What is required
Every line in the data below that holds "Explorer" should be found and copied.

Records for processing
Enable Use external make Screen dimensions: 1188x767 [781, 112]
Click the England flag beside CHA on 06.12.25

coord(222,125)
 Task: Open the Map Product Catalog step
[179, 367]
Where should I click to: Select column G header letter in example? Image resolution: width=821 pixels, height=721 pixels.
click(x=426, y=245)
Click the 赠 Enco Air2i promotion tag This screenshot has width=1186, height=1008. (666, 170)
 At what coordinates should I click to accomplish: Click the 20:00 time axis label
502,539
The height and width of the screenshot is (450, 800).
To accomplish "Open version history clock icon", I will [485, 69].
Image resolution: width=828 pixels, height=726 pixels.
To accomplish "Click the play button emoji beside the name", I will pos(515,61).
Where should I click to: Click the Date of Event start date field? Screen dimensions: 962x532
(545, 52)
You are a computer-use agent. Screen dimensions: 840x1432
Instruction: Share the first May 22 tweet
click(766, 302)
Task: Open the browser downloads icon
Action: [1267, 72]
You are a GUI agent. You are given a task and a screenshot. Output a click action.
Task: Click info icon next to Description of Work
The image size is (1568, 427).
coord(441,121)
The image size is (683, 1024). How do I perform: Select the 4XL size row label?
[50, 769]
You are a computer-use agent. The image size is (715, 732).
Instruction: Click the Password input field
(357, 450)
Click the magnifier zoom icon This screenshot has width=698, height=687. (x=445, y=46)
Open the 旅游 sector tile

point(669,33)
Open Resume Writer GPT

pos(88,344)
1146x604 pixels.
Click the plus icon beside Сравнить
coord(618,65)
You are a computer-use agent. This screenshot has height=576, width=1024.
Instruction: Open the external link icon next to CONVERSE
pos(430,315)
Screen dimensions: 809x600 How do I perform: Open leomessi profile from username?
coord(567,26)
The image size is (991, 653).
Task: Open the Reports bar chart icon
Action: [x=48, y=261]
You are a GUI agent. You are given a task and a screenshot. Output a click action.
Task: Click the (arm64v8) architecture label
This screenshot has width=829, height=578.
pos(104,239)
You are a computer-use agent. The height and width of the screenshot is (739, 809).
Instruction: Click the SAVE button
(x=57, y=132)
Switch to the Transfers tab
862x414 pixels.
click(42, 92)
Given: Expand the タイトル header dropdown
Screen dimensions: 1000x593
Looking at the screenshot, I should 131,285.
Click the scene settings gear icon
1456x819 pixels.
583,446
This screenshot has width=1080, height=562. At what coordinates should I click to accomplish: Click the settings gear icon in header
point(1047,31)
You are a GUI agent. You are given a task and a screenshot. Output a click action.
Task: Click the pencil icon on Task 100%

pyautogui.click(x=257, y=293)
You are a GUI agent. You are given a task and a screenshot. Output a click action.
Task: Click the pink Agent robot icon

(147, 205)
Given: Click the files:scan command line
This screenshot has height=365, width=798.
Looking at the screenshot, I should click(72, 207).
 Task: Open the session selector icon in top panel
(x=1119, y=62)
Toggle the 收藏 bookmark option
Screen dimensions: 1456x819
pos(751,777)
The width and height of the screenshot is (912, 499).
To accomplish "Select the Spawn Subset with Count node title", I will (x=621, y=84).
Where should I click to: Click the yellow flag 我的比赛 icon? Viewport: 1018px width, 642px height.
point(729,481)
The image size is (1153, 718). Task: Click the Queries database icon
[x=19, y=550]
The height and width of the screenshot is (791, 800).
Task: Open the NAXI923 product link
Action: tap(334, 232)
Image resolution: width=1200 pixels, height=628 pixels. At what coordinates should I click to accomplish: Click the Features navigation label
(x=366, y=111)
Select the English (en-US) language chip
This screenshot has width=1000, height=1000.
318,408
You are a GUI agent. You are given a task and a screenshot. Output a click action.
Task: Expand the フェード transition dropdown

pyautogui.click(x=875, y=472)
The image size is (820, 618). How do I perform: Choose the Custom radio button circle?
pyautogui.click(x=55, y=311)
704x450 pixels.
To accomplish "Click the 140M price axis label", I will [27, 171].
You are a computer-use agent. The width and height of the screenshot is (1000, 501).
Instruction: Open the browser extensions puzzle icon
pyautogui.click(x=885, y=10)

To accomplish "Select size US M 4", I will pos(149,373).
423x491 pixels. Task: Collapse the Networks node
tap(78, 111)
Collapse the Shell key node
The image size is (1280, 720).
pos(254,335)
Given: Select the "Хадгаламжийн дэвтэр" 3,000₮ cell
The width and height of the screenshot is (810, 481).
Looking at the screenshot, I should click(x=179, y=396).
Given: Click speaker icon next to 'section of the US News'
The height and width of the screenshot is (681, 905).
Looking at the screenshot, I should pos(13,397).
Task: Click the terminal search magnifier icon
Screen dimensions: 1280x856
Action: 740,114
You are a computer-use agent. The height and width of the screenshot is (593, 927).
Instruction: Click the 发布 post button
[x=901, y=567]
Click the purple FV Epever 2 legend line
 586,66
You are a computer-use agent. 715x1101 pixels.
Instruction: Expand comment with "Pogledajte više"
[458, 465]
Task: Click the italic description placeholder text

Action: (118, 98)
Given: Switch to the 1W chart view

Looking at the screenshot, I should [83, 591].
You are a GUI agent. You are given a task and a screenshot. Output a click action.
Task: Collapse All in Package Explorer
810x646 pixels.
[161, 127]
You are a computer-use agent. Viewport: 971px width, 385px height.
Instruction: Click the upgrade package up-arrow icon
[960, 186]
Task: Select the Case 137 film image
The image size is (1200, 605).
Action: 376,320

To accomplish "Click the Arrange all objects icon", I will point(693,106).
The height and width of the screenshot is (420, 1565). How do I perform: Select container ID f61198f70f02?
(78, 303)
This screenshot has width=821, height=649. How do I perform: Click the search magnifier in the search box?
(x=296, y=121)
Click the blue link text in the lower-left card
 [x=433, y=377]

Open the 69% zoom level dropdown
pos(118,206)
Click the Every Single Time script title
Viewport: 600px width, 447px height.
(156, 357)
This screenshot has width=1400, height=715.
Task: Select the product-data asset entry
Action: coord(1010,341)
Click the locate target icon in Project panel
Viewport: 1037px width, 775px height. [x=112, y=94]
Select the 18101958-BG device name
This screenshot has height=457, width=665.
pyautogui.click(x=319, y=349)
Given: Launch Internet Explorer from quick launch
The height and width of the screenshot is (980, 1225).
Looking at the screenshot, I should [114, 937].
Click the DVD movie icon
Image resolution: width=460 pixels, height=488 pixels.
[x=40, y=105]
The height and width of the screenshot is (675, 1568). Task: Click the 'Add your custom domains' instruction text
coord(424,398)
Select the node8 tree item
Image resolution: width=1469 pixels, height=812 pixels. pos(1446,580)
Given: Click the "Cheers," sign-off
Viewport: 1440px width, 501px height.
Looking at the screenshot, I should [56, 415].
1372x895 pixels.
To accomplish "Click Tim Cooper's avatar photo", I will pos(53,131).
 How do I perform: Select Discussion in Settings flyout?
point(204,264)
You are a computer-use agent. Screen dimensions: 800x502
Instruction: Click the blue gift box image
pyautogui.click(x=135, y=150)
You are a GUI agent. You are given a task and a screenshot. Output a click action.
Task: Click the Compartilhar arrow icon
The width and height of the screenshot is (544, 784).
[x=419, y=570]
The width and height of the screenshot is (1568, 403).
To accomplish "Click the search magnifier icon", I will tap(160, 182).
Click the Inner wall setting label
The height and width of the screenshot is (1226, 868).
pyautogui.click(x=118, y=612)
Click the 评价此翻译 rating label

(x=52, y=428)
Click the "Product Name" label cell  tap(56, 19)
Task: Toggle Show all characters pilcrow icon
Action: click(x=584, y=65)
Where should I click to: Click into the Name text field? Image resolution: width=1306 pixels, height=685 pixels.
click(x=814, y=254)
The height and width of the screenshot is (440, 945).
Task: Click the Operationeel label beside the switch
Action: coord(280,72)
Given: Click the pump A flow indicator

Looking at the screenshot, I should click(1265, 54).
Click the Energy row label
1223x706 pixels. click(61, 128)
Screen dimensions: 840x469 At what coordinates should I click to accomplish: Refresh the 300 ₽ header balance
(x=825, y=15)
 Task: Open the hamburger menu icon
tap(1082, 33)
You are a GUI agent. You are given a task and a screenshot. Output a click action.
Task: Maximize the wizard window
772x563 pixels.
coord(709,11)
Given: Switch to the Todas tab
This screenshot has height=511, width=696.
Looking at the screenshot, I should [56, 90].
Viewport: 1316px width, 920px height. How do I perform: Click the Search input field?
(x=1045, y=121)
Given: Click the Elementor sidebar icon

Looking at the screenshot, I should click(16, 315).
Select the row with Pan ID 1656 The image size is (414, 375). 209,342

Task output
Task: Collapse All in Package Explorer
Given: Launch Internet Explorer from quick launch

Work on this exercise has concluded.